Mum manages to get me into the car after I kiss my babies about a hundred times and remind everyone about the nappies, bottles, extra clothes, extra nappies and the bottles again.

‘It’s only for a few hours, Emma,’ Mum reminds me on the short drive back to Carlton Square.

‘You were probably just as bad when you had to leave me.’

‘I couldn’t get away fast enough,’ she says, smirking into the windscreen.

‘Liar. I remember Gran telling you off for being a hover mother.’ My gran was cut from the same no-nonsense cloth as Auntie Rose and my mum.

‘Oh, she was a great one for repeating whatever she read in the Daily Mail,’ Mum says, still smiling.

‘The skip’s arrived,’ she notes as she carefully manoeuvres the car into the free spot just behind it. ‘Let’s take up those carpets before we do the furniture.’

Chapter 2 (#u05098df4-1b55-59c7-a878-a8a046e56c89)

The café isn’t much of a café yet, but it’s perfect in my imagination. In reality it’s still just the old pub that sits across the square from our house. It did have a brief life as a café before I took it over, but the owners never really got rid of its pubness. That’s a blessing and a curse.

The waft of stale beer hits me as usual when I unlock the double doors at the front, though it looks better than it smells. There’s a big wraparound bar at the back and shiny cream and green tiles running waist-high along all the walls. It’s even got two of those old gold-lettered mirrored advertisements for whisky set into the walls at the side of the bar. When we first came to see inside, Mum climbed up the ladder to inspect the ceiling. It’s pressed tin, though like the rest of the place, stained by about a hundred years of tobacco smoke.

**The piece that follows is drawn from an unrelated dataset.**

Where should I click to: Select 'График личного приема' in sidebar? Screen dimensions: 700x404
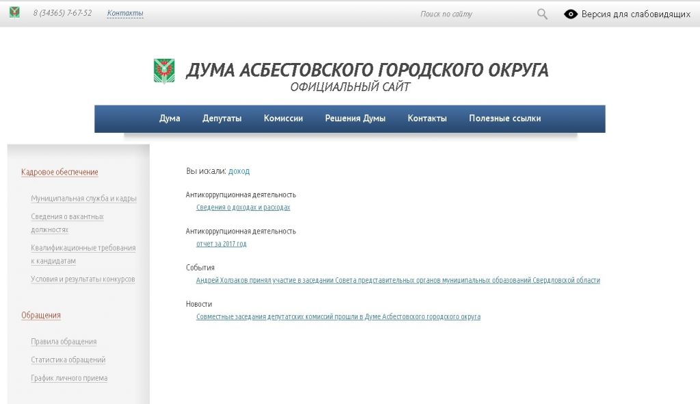point(69,378)
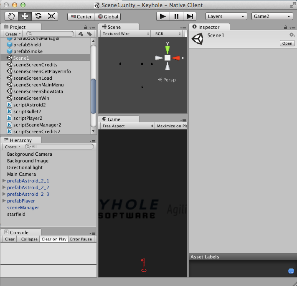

She throws a pair of work gloves and a face mask at me. ‘Put your back into it. Start in a corner where it’s easier to get it up.’

That’s easy for her to say when she’s got muscles on top of muscles from all her cleaning jobs. She can even lift Dad when she needs to. Luckily that’s not too often these days.

The carpet pulls away – in some places in shreds – setting loose a cloud of God-knows-what into the air. ‘Open the windows, Mum!’ I shout through the mask.

When the dust settles, there’s no beautifully preserved Victorian parquet floor underneath. This isn’t one of those BBC makeover programmes where gorgeous George Clarke congratulates us on our period features.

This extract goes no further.